The Bank of England has cut its forecast for the UK's economic growth, as a backdrop of global headwinds and sterling's strength put pressure on exports.
GDP growth this year has been cut from 2.5 per cent in November to 2.2 per cent today. Forecasts for 2017 have also been dropped down from 2.7 per cent to 2.4 per cent.
The monetary policy committee, which this morning voted unanimously to keep rates at record lows of 0.5 per cent, noted that global growth was struggling in the face of "considerable falls in the prices of risky assets and another significant fall in oil prices".
The inflation report added: "Developments in financial markets seem in part to reflect greater weight being placed on the risks to the global outlook stemming from China and other emerging economies.
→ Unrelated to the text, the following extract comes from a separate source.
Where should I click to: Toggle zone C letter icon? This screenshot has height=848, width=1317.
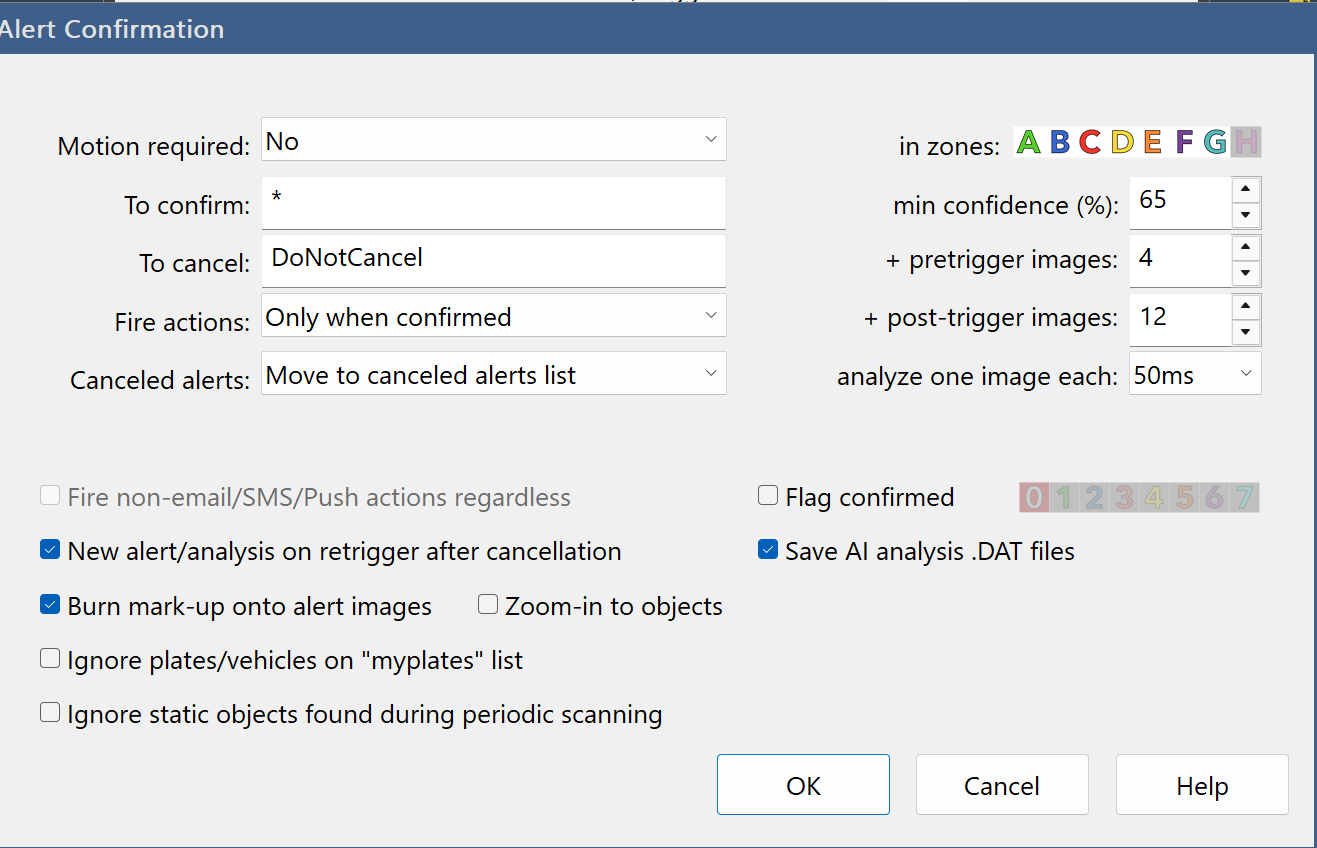pos(1090,143)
"Looking ahead, growth in the United Kingdom’s main trading partners should continue to be supported by the boost to real incomes from low commodity prices, and to some degree by monetary and fiscal policy. But emerging market economies are likely to grow more slowly than in recent years and the risks to the MPC’s central projections of only modest global growth lie to the downside."
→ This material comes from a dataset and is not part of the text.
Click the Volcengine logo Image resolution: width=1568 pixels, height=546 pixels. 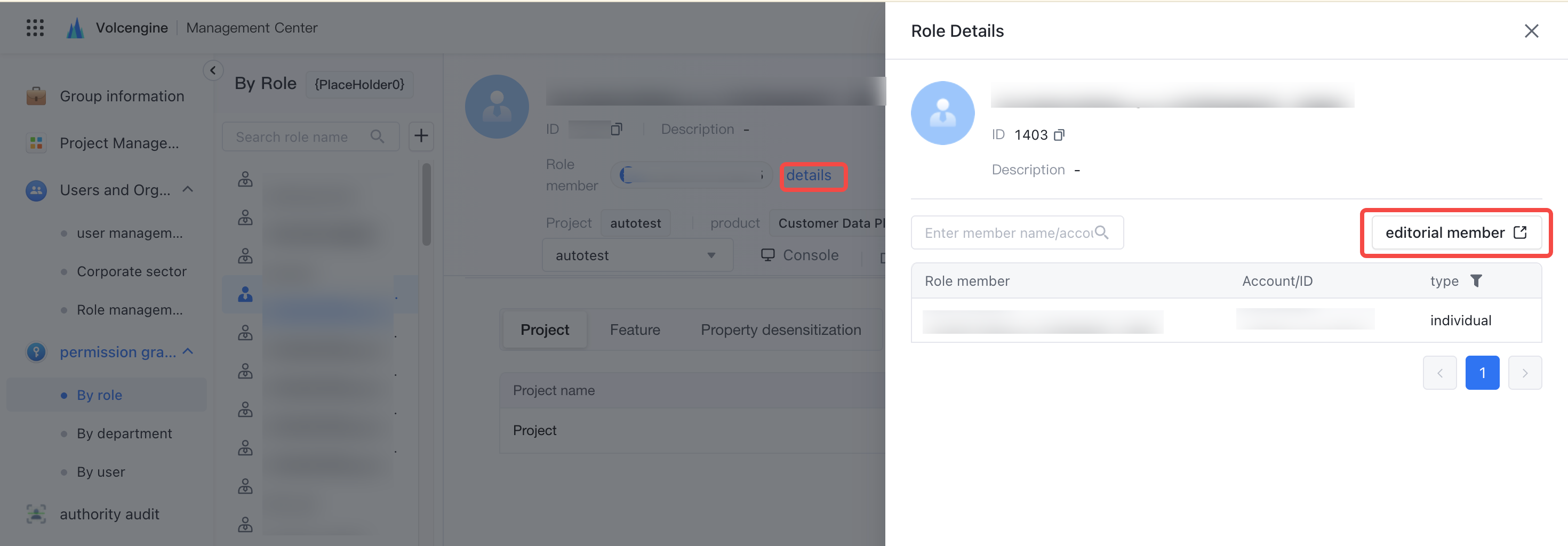coord(76,28)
Domestic growth was "resilient", however, with "robust" consumer confidence.
"GDP is expected to grow at around average rates over the forecast period as a tighter labour market and rising productivity support real incomes and consumption," the report added.
Ian McCafferty, who had been voting for an increase since August, unexpectedly voted for no change this month.
The inflation report also downgraded the Bank of England's expectations on wages.
The BoE now expects average weekly earnings to increase by three per cent this year, down from the 3.75 per cent it predicted three months ago.